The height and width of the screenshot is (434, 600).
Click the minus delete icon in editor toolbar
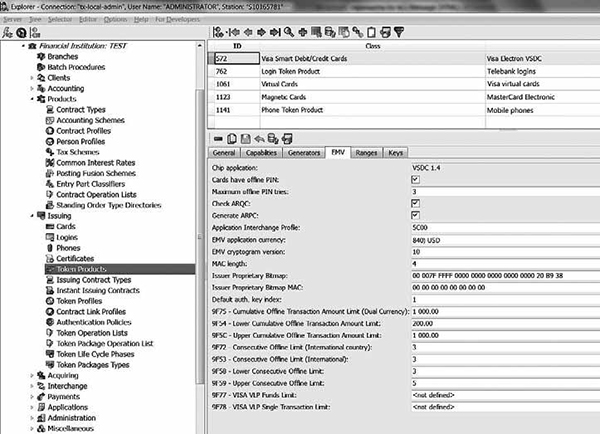click(220, 137)
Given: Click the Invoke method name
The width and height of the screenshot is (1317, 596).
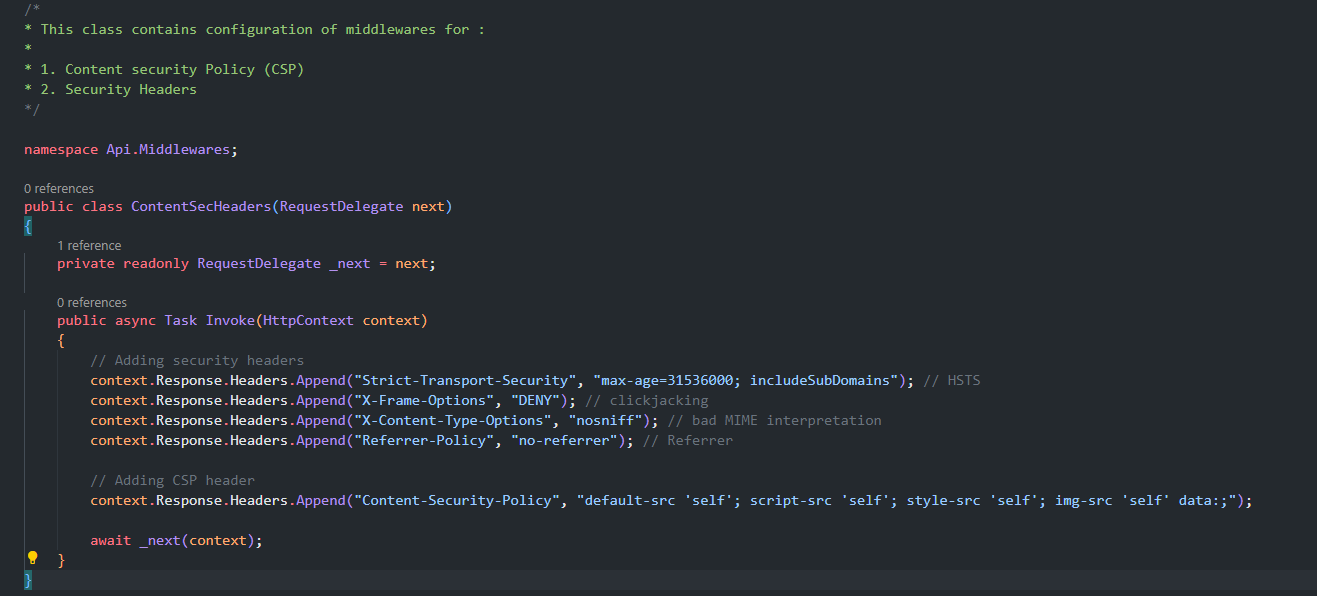Looking at the screenshot, I should pyautogui.click(x=229, y=320).
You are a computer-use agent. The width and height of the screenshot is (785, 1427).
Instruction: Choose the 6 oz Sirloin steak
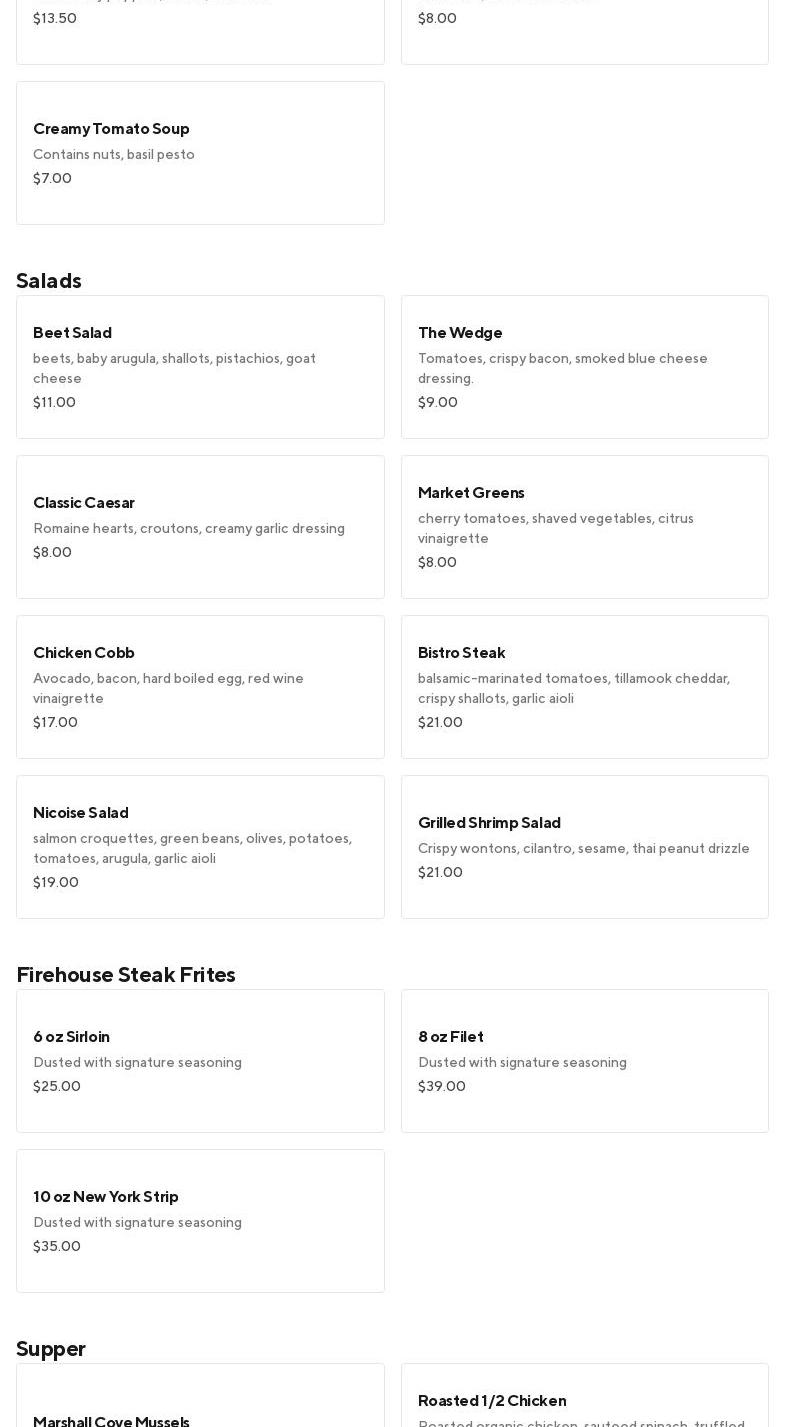coord(200,1061)
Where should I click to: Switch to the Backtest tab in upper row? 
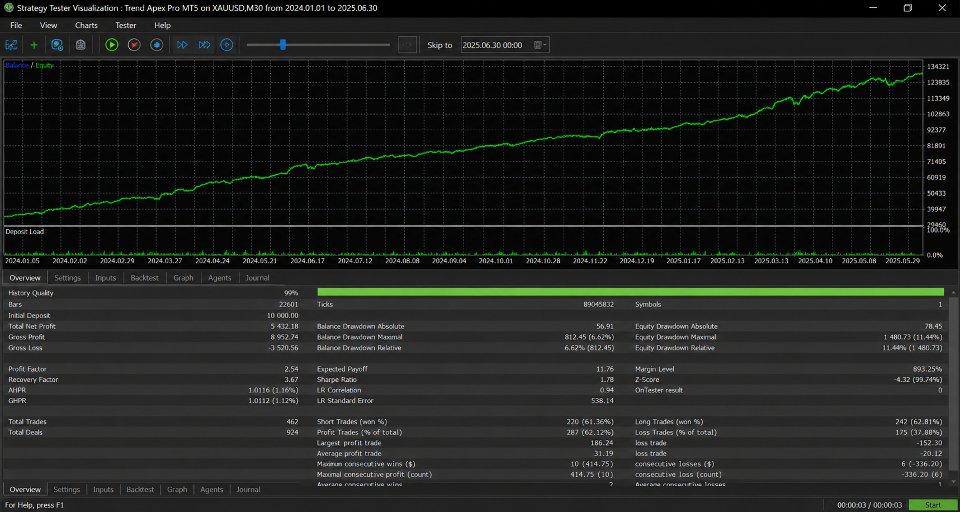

══════

Task to complete: Transcribe the span of lines that runs from the line with "Given: Click the Invoke method name" to the end of the data, both ends included, exactly, with nothing else and no pictures.

Result:
Given: Click the Invoke method name
The width and height of the screenshot is (1317, 596).
Looking at the screenshot, I should pyautogui.click(x=229, y=320).
You are a computer-use agent. The width and height of the screenshot is (785, 1427).
Instruction: Choose the 6 oz Sirloin steak
coord(200,1061)
Where should I click to: Switch to the Backtest tab in upper row? 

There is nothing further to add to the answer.